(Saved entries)
------

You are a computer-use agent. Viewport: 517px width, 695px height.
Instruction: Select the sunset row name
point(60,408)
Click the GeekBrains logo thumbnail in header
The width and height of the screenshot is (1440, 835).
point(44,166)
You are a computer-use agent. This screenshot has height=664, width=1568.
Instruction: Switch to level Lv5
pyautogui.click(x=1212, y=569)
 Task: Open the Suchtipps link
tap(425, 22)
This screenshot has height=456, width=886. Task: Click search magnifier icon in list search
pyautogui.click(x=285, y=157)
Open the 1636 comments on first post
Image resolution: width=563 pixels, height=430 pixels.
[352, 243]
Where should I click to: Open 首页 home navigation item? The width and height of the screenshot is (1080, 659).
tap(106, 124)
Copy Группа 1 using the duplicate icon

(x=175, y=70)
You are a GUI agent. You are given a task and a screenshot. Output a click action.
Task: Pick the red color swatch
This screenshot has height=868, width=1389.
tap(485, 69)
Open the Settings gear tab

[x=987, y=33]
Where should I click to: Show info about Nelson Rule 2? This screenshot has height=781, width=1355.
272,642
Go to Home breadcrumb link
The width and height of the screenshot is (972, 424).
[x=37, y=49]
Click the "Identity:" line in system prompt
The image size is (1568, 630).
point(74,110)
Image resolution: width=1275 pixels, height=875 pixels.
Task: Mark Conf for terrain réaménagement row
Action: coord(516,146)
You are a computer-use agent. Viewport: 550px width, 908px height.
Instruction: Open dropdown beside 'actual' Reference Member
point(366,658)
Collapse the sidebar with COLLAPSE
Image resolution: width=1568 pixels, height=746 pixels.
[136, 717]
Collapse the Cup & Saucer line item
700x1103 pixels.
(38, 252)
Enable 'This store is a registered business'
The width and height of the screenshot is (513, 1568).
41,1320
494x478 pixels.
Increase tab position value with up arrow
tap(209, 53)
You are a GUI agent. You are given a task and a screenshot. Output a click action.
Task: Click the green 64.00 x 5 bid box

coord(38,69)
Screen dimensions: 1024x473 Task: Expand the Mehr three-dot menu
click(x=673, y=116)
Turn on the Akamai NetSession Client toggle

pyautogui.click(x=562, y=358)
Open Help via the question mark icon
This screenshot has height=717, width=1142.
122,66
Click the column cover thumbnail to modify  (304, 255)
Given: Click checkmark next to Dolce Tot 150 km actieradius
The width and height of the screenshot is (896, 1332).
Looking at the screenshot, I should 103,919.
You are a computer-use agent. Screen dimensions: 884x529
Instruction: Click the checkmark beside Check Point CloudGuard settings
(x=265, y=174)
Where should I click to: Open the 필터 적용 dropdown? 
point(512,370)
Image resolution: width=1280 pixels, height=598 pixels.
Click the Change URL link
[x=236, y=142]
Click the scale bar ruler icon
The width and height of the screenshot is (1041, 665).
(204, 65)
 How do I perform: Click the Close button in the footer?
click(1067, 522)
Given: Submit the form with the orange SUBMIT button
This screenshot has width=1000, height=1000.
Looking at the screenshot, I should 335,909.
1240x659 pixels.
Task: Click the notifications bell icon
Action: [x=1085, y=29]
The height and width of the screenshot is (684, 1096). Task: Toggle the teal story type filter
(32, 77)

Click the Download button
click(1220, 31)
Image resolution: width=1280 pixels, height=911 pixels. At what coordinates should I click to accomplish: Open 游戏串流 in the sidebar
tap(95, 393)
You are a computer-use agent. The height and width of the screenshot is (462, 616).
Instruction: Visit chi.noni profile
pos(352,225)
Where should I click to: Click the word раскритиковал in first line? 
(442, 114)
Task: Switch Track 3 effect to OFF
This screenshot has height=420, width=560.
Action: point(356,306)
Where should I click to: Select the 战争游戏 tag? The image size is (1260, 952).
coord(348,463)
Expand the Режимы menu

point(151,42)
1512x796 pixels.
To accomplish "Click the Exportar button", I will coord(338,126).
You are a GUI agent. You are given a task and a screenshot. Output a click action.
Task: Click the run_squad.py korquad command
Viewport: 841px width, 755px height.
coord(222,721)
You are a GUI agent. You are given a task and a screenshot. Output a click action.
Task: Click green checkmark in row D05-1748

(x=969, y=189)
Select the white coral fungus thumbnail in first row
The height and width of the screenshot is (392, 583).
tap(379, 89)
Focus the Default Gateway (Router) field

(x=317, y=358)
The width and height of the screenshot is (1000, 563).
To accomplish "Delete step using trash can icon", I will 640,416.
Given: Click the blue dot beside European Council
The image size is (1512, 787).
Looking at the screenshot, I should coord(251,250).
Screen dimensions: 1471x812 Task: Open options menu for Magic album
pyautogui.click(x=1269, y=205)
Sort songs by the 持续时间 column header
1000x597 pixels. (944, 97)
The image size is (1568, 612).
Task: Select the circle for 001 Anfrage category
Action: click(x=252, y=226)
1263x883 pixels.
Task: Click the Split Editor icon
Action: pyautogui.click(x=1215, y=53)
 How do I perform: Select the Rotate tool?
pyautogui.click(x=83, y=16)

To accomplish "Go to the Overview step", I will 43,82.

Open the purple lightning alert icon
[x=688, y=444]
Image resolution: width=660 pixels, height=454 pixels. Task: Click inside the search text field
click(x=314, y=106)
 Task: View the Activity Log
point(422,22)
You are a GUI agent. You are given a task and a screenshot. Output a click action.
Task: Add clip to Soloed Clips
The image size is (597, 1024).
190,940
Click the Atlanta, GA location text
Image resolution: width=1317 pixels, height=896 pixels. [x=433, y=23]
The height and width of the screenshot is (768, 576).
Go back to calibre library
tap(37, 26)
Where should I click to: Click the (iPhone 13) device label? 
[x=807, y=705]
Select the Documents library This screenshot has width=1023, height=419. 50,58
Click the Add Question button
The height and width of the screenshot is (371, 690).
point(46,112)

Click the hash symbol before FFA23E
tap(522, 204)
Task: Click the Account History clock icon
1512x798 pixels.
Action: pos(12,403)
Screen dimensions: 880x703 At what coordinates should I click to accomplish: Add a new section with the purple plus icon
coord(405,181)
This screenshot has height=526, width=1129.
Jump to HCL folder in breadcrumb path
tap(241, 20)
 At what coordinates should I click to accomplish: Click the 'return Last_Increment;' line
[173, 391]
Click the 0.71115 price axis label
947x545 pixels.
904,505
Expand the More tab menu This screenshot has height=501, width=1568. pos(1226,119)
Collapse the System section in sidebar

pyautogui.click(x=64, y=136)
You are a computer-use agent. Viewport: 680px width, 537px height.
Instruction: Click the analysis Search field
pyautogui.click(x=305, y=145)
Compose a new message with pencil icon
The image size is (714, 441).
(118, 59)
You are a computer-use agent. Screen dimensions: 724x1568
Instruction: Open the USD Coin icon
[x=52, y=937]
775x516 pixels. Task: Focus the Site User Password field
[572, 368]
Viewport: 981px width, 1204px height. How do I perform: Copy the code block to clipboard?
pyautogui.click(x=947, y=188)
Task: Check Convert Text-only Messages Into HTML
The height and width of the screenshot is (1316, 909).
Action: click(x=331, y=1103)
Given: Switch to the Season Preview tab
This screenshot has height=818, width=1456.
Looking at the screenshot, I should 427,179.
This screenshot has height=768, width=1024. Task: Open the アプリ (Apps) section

------

What needs to be done - Begin at the line that has "Open the purple lightning alert icon" in the entries above; stop after the line that has "Task: Check Convert". Transcribe exactly those lines and no others.

Reply to the exercise -
Open the purple lightning alert icon
[x=688, y=444]
Image resolution: width=660 pixels, height=454 pixels. Task: Click inside the search text field
click(x=314, y=106)
 Task: View the Activity Log
point(422,22)
You are a GUI agent. You are given a task and a screenshot. Output a click action.
Task: Add clip to Soloed Clips
The image size is (597, 1024).
190,940
Click the Atlanta, GA location text
Image resolution: width=1317 pixels, height=896 pixels. [x=433, y=23]
The height and width of the screenshot is (768, 576).
Go back to calibre library
tap(37, 26)
Where should I click to: Click the (iPhone 13) device label? 
[x=807, y=705]
Select the Documents library This screenshot has width=1023, height=419. 50,58
Click the Add Question button
The height and width of the screenshot is (371, 690).
point(46,112)

Click the hash symbol before FFA23E
tap(522, 204)
Task: Click the Account History clock icon
1512x798 pixels.
Action: pos(12,403)
Screen dimensions: 880x703 At what coordinates should I click to accomplish: Add a new section with the purple plus icon
coord(405,181)
This screenshot has height=526, width=1129.
Jump to HCL folder in breadcrumb path
tap(241, 20)
 At what coordinates should I click to accomplish: Click the 'return Last_Increment;' line
[173, 391]
Click the 0.71115 price axis label
947x545 pixels.
904,505
Expand the More tab menu This screenshot has height=501, width=1568. pos(1226,119)
Collapse the System section in sidebar

pyautogui.click(x=64, y=136)
You are a computer-use agent. Viewport: 680px width, 537px height.
Instruction: Click the analysis Search field
pyautogui.click(x=305, y=145)
Compose a new message with pencil icon
The image size is (714, 441).
(118, 59)
You are a computer-use agent. Screen dimensions: 724x1568
Instruction: Open the USD Coin icon
[x=52, y=937]
775x516 pixels. Task: Focus the Site User Password field
[572, 368]
Viewport: 981px width, 1204px height. How do I perform: Copy the code block to clipboard?
pyautogui.click(x=947, y=188)
Task: Check Convert Text-only Messages Into HTML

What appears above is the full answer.